I told my old boss my mum probably wouldn’t let me go back to the 3am shift and to my surprise she told me there is an afternoon shift. It starts at the same time as my current job. It’s more of a roving job she said. Just do what needs to be done. Anyway it’s an extra hour of work a day but is only four days a week. I hate cleaning but to quit outright scares the shit out of me. She said if I wanted to start on Monday she’d deal with my current boss. I feel a bit of a coward admitting that is such a relief. I have talked to my (current) boss about some of the issues, for example cleaning the elevators which I’ve never been able to do properly and find quite stressful, but nothing is ever done about it. I have to stress I don’t think the criticism is as personal as I’m taking it and I totally understand what kind of pressure they are under.
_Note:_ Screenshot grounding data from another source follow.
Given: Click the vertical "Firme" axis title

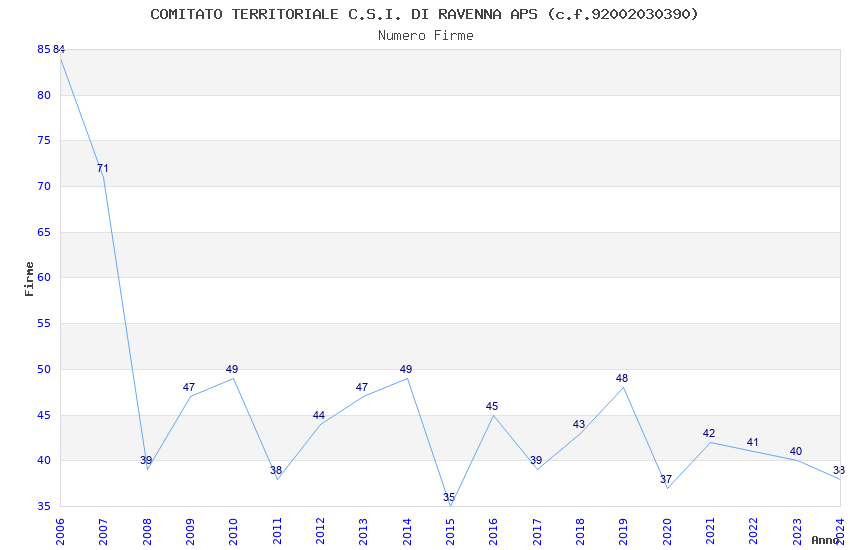Looking at the screenshot, I should point(30,278).

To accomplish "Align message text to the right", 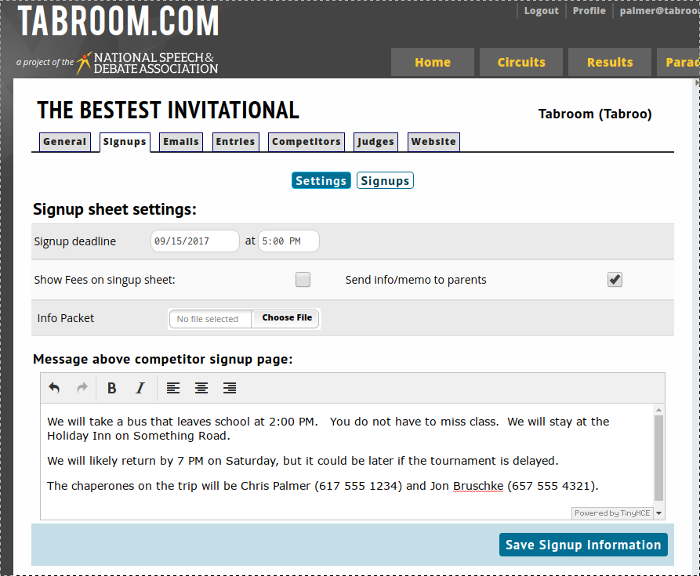I will (x=229, y=388).
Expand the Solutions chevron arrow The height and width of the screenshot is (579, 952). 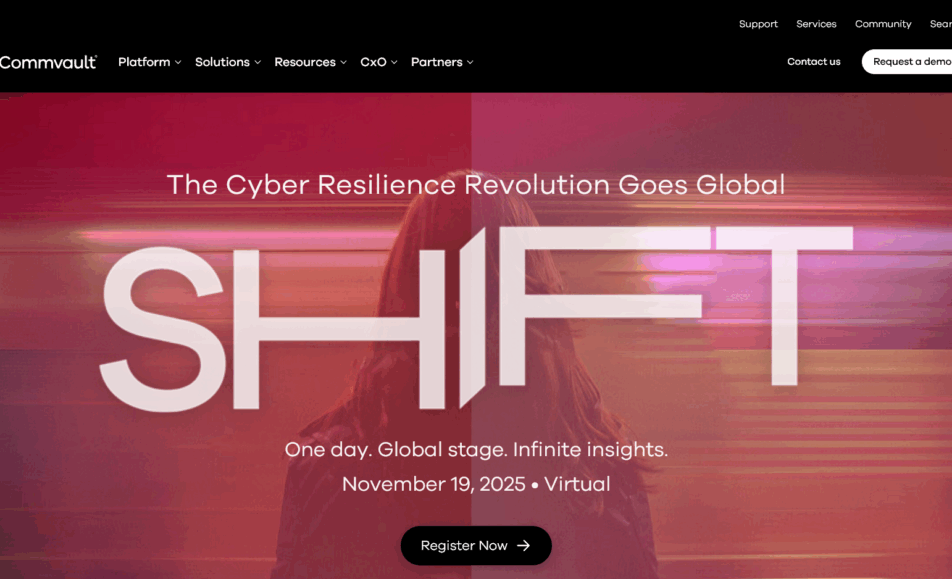257,63
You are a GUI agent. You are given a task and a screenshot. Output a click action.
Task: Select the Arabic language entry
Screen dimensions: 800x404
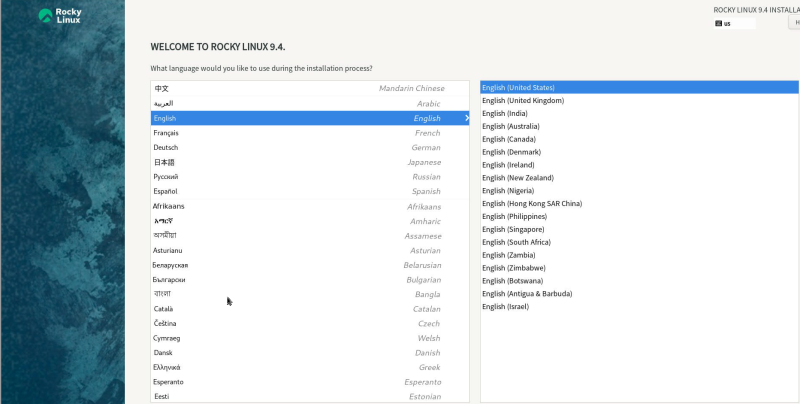point(300,103)
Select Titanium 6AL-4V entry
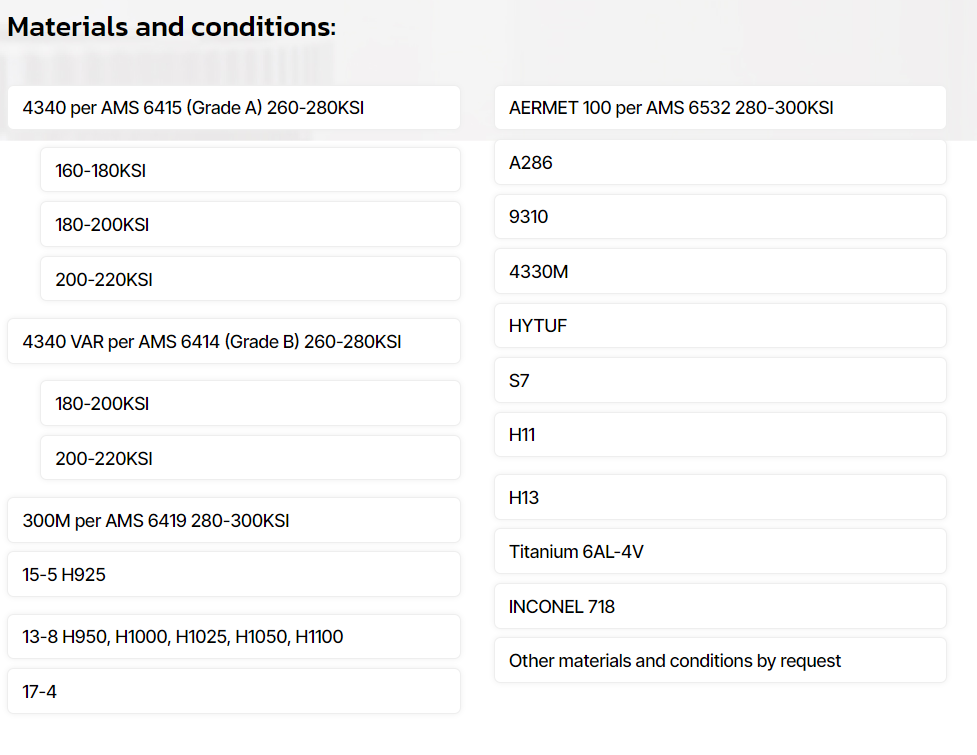 click(720, 551)
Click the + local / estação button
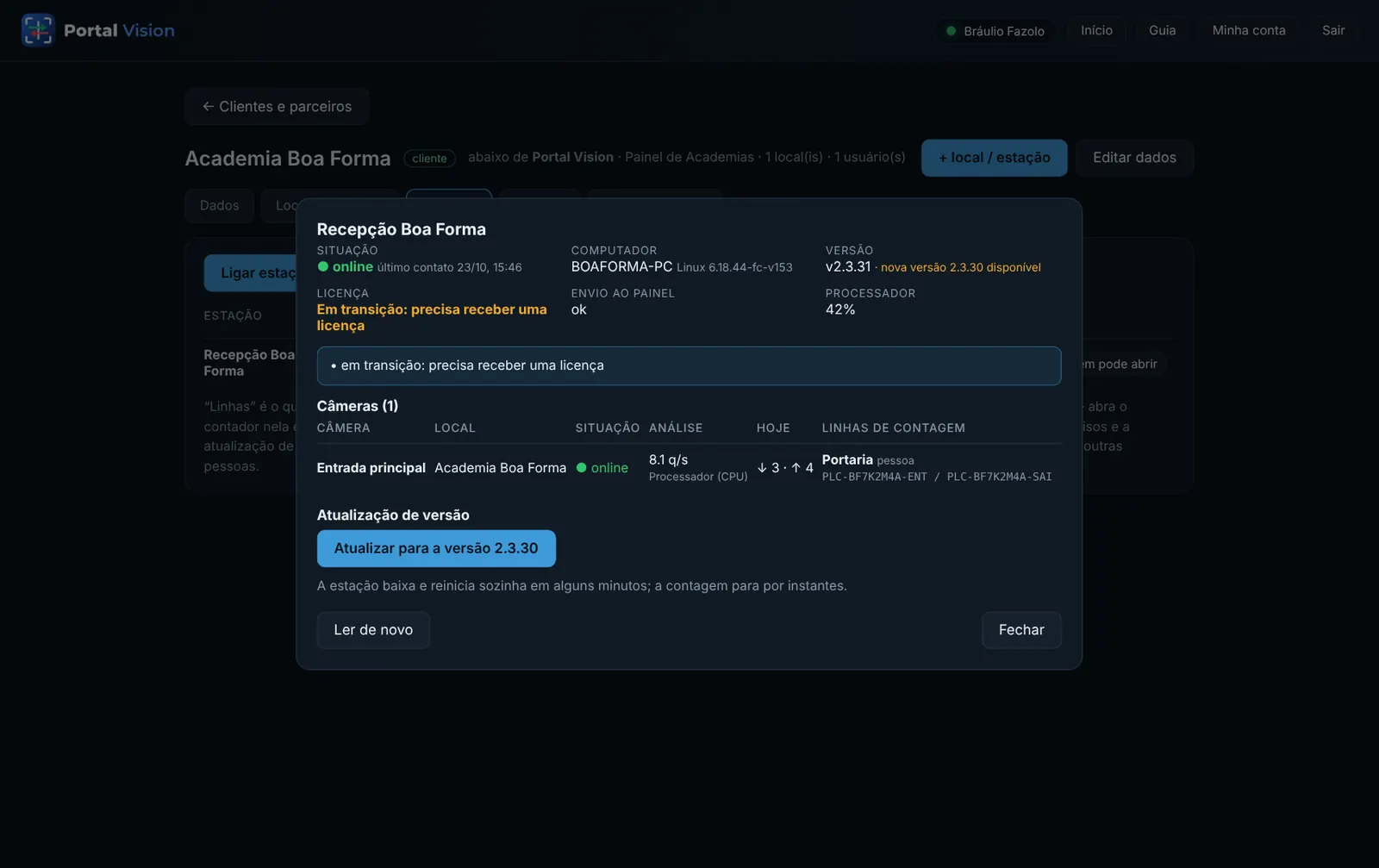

It’s always, “ inspections, inspections and we don’t want to lose the contract.” Fair enough, but when all you hear is what you’re doing wrong it gets to you. It’s such mixed messages because they tell you people have complained about this and then when I see people who work in the building and they bother to acknowledge my existence they say I’m doing a good job. So no wonder I went schizoid and broke down last night. Seriously I was that close to walking out. (As my unfortunate Uncle found out. He was the only one to reply to my distress text message and I just went for it. Totally suicidal. I can’t apologise enough to him. Sorry Nick!) And the supervisor who was talking to me, telling me about the lifts, asked if I was all right. I was tempted to scream. Instead I mumbled a yeah, walked off and cried, classic Amy.
So I talked to my mum and she says go for this new afternoon shift. I don’t want to be cleaning (of course), but I feel so much better leaving this job for another one. And Friday off, I’m giddy! LOL. However I feel extremely guilty. Like I’m going behind my current boss’s back. I have talked to her about some of these issues before though. Shit, shit, shit. Then again after last night it should be clear I’m not happy where I am now. Nevertheless I think she (current boss ) knows I work very hard and she did say she didn’t want to lose me when I was cheeky and asked for more time off recently.
I better go. I’ve got off to a slow start today because of my headache and feeling like such an idiot. It was too tempting to stay in bed and pretend I don’t exist. But now I’ve got some of this off my chest I should shower and take more pain killers, fuck the four hour period between pills, I’ll live.
Sounds like a very rough day but also that things are looking up. You should go with the job that makes you happier, life is too short...
ReplyDeleteYes well obviously I don't WANT to be a cleaner but I am trying to get this new shift.